PROBLEM DESCRIPTION> Print the records below verbatim.

INPUT DATA>
□ □ □ □
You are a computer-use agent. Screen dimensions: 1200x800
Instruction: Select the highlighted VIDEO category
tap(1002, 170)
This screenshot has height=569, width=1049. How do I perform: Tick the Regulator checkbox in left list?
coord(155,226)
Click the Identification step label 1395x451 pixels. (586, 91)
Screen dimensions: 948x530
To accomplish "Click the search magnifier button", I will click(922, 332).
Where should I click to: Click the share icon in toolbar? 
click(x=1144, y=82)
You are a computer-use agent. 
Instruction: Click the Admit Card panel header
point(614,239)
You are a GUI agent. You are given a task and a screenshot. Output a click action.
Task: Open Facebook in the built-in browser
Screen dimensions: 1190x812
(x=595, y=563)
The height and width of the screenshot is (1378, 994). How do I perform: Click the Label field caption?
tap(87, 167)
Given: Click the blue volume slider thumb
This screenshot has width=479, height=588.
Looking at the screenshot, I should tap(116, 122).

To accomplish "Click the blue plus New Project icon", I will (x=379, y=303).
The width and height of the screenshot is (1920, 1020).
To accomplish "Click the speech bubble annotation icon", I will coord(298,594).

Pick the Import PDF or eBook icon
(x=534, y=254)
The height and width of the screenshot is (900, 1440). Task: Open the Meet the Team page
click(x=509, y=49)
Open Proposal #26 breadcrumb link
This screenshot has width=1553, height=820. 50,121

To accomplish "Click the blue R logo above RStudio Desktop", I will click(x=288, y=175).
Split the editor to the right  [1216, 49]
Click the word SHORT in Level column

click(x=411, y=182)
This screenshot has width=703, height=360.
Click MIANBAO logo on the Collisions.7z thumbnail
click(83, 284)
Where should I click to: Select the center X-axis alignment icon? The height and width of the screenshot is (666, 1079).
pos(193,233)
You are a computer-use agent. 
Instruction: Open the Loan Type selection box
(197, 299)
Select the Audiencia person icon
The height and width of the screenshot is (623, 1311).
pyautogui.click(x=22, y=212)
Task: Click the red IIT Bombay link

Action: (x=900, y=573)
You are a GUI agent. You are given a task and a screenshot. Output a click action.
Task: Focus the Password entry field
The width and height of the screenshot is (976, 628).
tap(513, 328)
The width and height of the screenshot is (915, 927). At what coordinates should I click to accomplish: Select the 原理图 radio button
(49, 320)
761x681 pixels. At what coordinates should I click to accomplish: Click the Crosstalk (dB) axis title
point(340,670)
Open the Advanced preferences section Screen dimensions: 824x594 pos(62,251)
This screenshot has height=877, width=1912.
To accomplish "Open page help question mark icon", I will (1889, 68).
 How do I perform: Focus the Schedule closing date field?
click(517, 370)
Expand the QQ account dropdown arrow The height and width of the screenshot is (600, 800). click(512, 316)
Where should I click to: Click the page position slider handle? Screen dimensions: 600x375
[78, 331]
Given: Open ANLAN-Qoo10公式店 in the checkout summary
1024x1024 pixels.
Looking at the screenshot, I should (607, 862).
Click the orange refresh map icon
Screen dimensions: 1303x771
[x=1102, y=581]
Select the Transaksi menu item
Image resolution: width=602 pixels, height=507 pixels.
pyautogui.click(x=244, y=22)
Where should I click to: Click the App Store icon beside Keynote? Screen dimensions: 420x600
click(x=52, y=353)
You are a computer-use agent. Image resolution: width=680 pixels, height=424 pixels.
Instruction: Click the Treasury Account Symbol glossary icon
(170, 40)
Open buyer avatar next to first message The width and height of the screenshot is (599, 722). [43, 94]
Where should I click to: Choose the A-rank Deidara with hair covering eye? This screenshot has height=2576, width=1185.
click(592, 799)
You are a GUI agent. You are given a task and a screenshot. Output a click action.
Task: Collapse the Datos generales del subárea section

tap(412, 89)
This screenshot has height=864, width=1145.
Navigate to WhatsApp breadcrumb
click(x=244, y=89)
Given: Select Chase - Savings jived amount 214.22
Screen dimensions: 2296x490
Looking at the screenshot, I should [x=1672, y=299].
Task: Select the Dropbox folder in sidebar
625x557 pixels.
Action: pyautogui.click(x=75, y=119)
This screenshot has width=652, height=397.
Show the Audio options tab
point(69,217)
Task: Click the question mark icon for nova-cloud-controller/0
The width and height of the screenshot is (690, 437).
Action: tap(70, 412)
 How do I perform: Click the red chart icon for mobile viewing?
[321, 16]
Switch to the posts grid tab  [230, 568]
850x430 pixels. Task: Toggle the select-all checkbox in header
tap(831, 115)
□ □ □ □
RESULT FOR THIS TASK>
You are a computer-use agent. Screen dimensions: 1200x800
Instruction: Select the highlighted VIDEO category
tap(1002, 170)
This screenshot has height=569, width=1049. How do I perform: Tick the Regulator checkbox in left list?
coord(155,226)
Click the Identification step label 1395x451 pixels. (586, 91)
Screen dimensions: 948x530
To accomplish "Click the search magnifier button", I will click(922, 332).
Where should I click to: Click the share icon in toolbar? 
click(x=1144, y=82)
You are a computer-use agent. 
Instruction: Click the Admit Card panel header
point(614,239)
You are a GUI agent. You are given a task and a screenshot. Output a click action.
Task: Open Facebook in the built-in browser
Screen dimensions: 1190x812
(x=595, y=563)
The height and width of the screenshot is (1378, 994). How do I perform: Click the Label field caption?
tap(87, 167)
Given: Click the blue volume slider thumb
This screenshot has width=479, height=588.
Looking at the screenshot, I should tap(116, 122).

To accomplish "Click the blue plus New Project icon", I will (x=379, y=303).
The width and height of the screenshot is (1920, 1020).
To accomplish "Click the speech bubble annotation icon", I will coord(298,594).

Pick the Import PDF or eBook icon
(x=534, y=254)
The height and width of the screenshot is (900, 1440). Task: Open the Meet the Team page
click(x=509, y=49)
Open Proposal #26 breadcrumb link
This screenshot has width=1553, height=820. 50,121

To accomplish "Click the blue R logo above RStudio Desktop", I will click(x=288, y=175).
Split the editor to the right  [1216, 49]
Click the word SHORT in Level column

click(x=411, y=182)
This screenshot has width=703, height=360.
Click MIANBAO logo on the Collisions.7z thumbnail
click(83, 284)
Where should I click to: Select the center X-axis alignment icon? The height and width of the screenshot is (666, 1079).
pos(193,233)
You are a computer-use agent. 
Instruction: Open the Loan Type selection box
(197, 299)
Select the Audiencia person icon
The height and width of the screenshot is (623, 1311).
pyautogui.click(x=22, y=212)
Task: Click the red IIT Bombay link

Action: (x=900, y=573)
You are a GUI agent. You are given a task and a screenshot. Output a click action.
Task: Focus the Password entry field
The width and height of the screenshot is (976, 628).
tap(513, 328)
The width and height of the screenshot is (915, 927). At what coordinates should I click to accomplish: Select the 原理图 radio button
(49, 320)
761x681 pixels. At what coordinates should I click to accomplish: Click the Crosstalk (dB) axis title
point(340,670)
Open the Advanced preferences section Screen dimensions: 824x594 pos(62,251)
This screenshot has height=877, width=1912.
To accomplish "Open page help question mark icon", I will (1889, 68).
 How do I perform: Focus the Schedule closing date field?
click(517, 370)
Expand the QQ account dropdown arrow The height and width of the screenshot is (600, 800). click(512, 316)
Where should I click to: Click the page position slider handle? Screen dimensions: 600x375
[78, 331]
Given: Open ANLAN-Qoo10公式店 in the checkout summary
1024x1024 pixels.
Looking at the screenshot, I should (607, 862).
Click the orange refresh map icon
Screen dimensions: 1303x771
[x=1102, y=581]
Select the Transaksi menu item
Image resolution: width=602 pixels, height=507 pixels.
pyautogui.click(x=244, y=22)
Where should I click to: Click the App Store icon beside Keynote? Screen dimensions: 420x600
click(x=52, y=353)
You are a computer-use agent. Image resolution: width=680 pixels, height=424 pixels.
Instruction: Click the Treasury Account Symbol glossary icon
(170, 40)
Open buyer avatar next to first message The width and height of the screenshot is (599, 722). [43, 94]
Where should I click to: Choose the A-rank Deidara with hair covering eye? This screenshot has height=2576, width=1185.
click(592, 799)
You are a GUI agent. You are given a task and a screenshot. Output a click action.
Task: Collapse the Datos generales del subárea section

tap(412, 89)
This screenshot has height=864, width=1145.
Navigate to WhatsApp breadcrumb
click(x=244, y=89)
Given: Select Chase - Savings jived amount 214.22
Screen dimensions: 2296x490
Looking at the screenshot, I should [x=1672, y=299].
Task: Select the Dropbox folder in sidebar
625x557 pixels.
Action: pyautogui.click(x=75, y=119)
This screenshot has width=652, height=397.
Show the Audio options tab
point(69,217)
Task: Click the question mark icon for nova-cloud-controller/0
The width and height of the screenshot is (690, 437).
Action: tap(70, 412)
 How do I perform: Click the red chart icon for mobile viewing?
[321, 16]
Switch to the posts grid tab  [230, 568]
850x430 pixels. Task: Toggle the select-all checkbox in header
tap(831, 115)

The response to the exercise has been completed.